Вот так с легкой руки генерала Лежепекова и родился этот манер – судьба в зеленой фуражке. В конце концов, визу свою поставил – «В печать». С тем я и отбыл…

Через некоторое пора, я убедил свое редакционное начальство отправить меня на границу. Тем паче, что генерал Лежепеков этому всячески содействовал. Ведь ехал я не за рубеж, а на границу.

***

Мое многолетнее странствие по периметру Советского Союза, по погранотрядам и погранзаставам началось с Таллина. В один прекрасный майский день я вышел в дозор на борту пограничного дозорного корабля ПСКР-507. Моряки-пограничники шли на боевую службу в легендарный Моонзундский пролив, шли охранять морские рубежи советской Прибалтики. Я провел с ними цельную неделю. Открыл для себя строгую красоту морской службы. Скорее всего именно тогда зародилась мысль связать свою дальнейшую житье с морем и флотом. Мы вернулись в Таллин, и я тут же отправился к пограничникам острова Сааремаа. Когда-то он назывался Курессааре – «остров журавлей». Самый большенный остров советской Эстонии охранялся бойцами Северо-Западного пограничного округа. На острове находилось несколько постов технического наблюдения (ПТН). На одинешенек из них я добрался дождливой ночью, и был радушно принят операторами радиолокационной станции. Был обогрет, обсушен, напоен горячим чаем.

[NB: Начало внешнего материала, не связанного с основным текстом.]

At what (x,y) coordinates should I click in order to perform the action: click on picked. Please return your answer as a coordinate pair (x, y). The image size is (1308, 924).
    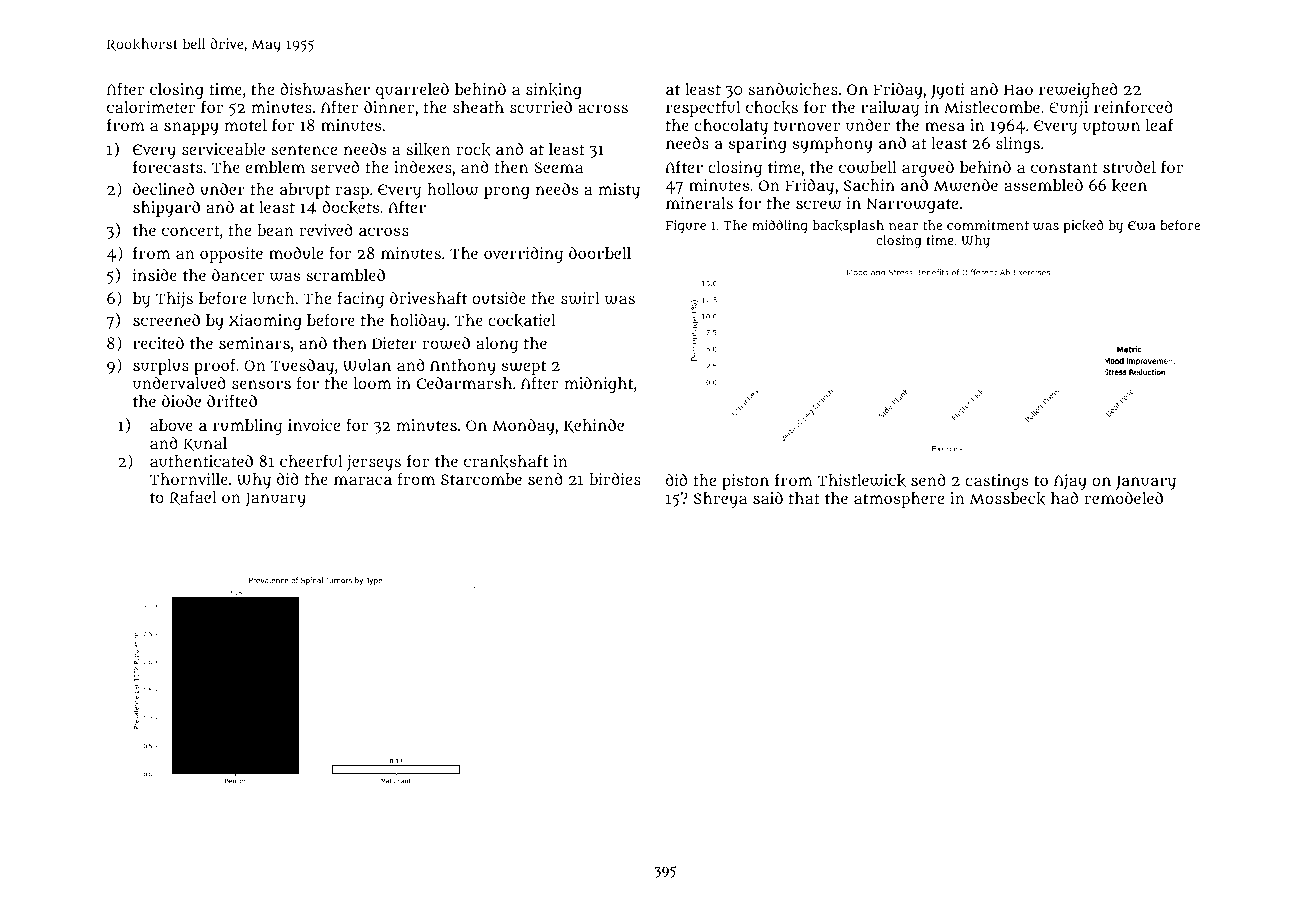
    Looking at the image, I should click on (1083, 226).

На этом ПТН я провел несколько дней и ночей, отворил для себя, что пограничная служба это не только контрольно-следовая полоса и боец с овчаркой, но помимо всего прочего это сложнейшая радиоэлектронная техника.

Пожалуй, самую впечатляющую полотно пограничных будней я получил на Дальнем Востоке на заставе Гродековского погранотряда, расположенной на берегу озеро Ханко. Обстановка на советско-китайской рубежу в те годы была довольно напряженной, я это хорошо прочувствовал во время обхода границы с начальником заставы капитаном Лебедевым. Мы шагали с ним вдоль неширокого ручейка, разделявшего две огромных края, два, к сожалению, недружественных тогда государства – КНР и СССР, и капитан Лебедев рассказывал о всех враждебных происках своих коллег с сопредельной сторонки.

Слушая его, глядя на него, я стал набрасывать строчки будущего очерка: «В защитном ватнике, перепоясанном портупеей, неспешной кавалерийской поступью спускался в низину пограничного ручья 28-летний начальник заставы капитан Сергей Лебедев. Шагал вольно, не таясь и не озираясь, срывал алые ягоды шиповника и, не торопясь, отправлял их в рот; порой останавливался, вскидывал бинокль, разглядывал то далекую пограничную вышку, то новое сорочье гнездо, загромоздившее полдерева, то парящего над падью орла.

В русском офицере, если он начальство (пусть даже и небольшой), само собой заводится нечто атаманское, горделивое: «мои люди, мои кони, мой кордон». «Моя рубеж» – было написано на широкой спине капитана.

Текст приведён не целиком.